▶ Task details: Could you copy every entry exactly, with nothing changed?

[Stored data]

Content starts

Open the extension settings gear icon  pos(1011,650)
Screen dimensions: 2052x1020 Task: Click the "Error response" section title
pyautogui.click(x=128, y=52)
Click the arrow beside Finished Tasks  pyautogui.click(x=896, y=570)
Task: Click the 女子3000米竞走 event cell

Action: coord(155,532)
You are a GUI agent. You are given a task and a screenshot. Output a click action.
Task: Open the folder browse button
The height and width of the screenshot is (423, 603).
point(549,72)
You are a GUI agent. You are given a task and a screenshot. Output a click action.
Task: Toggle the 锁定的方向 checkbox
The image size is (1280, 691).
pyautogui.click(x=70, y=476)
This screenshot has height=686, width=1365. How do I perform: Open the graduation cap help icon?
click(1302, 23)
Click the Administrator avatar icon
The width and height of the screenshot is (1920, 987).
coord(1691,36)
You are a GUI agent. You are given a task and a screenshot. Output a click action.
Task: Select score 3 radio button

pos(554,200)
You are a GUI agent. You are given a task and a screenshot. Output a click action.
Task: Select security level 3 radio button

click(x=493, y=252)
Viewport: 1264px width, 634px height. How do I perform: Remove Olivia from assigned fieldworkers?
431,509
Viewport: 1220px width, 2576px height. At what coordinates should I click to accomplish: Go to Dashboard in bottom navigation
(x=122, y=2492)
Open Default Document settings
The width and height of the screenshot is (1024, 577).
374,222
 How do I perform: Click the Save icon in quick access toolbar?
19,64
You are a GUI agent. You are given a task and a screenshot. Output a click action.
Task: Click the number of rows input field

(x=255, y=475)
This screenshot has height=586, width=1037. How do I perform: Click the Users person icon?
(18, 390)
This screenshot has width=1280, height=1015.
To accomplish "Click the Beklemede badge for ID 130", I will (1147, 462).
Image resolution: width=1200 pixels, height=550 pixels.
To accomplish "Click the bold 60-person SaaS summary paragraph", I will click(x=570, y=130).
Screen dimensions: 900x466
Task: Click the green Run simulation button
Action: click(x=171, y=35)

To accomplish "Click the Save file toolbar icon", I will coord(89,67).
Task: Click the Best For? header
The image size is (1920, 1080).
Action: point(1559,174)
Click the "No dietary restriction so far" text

Content ends

▶ Solution to the problem:
Open the extension settings gear icon  pos(1011,650)
Screen dimensions: 2052x1020 Task: Click the "Error response" section title
pyautogui.click(x=128, y=52)
Click the arrow beside Finished Tasks  pyautogui.click(x=896, y=570)
Task: Click the 女子3000米竞走 event cell

Action: coord(155,532)
You are a GUI agent. You are given a task and a screenshot. Output a click action.
Task: Open the folder browse button
The height and width of the screenshot is (423, 603).
point(549,72)
You are a GUI agent. You are given a task and a screenshot. Output a click action.
Task: Toggle the 锁定的方向 checkbox
The image size is (1280, 691).
pyautogui.click(x=70, y=476)
This screenshot has height=686, width=1365. How do I perform: Open the graduation cap help icon?
click(1302, 23)
Click the Administrator avatar icon
The width and height of the screenshot is (1920, 987).
coord(1691,36)
You are a GUI agent. You are given a task and a screenshot. Output a click action.
Task: Select score 3 radio button

pos(554,200)
You are a GUI agent. You are given a task and a screenshot. Output a click action.
Task: Select security level 3 radio button

click(x=493, y=252)
Viewport: 1264px width, 634px height. How do I perform: Remove Olivia from assigned fieldworkers?
431,509
Viewport: 1220px width, 2576px height. At what coordinates should I click to accomplish: Go to Dashboard in bottom navigation
(x=122, y=2492)
Open Default Document settings
The width and height of the screenshot is (1024, 577).
374,222
 How do I perform: Click the Save icon in quick access toolbar?
19,64
You are a GUI agent. You are given a task and a screenshot. Output a click action.
Task: Click the number of rows input field

(x=255, y=475)
This screenshot has height=586, width=1037. How do I perform: Click the Users person icon?
(18, 390)
This screenshot has width=1280, height=1015.
To accomplish "Click the Beklemede badge for ID 130", I will (1147, 462).
Image resolution: width=1200 pixels, height=550 pixels.
To accomplish "Click the bold 60-person SaaS summary paragraph", I will click(x=570, y=130).
Screen dimensions: 900x466
Task: Click the green Run simulation button
Action: click(x=171, y=35)

To accomplish "Click the Save file toolbar icon", I will coord(89,67).
Task: Click the Best For? header
The image size is (1920, 1080).
Action: point(1559,174)
Click the "No dietary restriction so far" text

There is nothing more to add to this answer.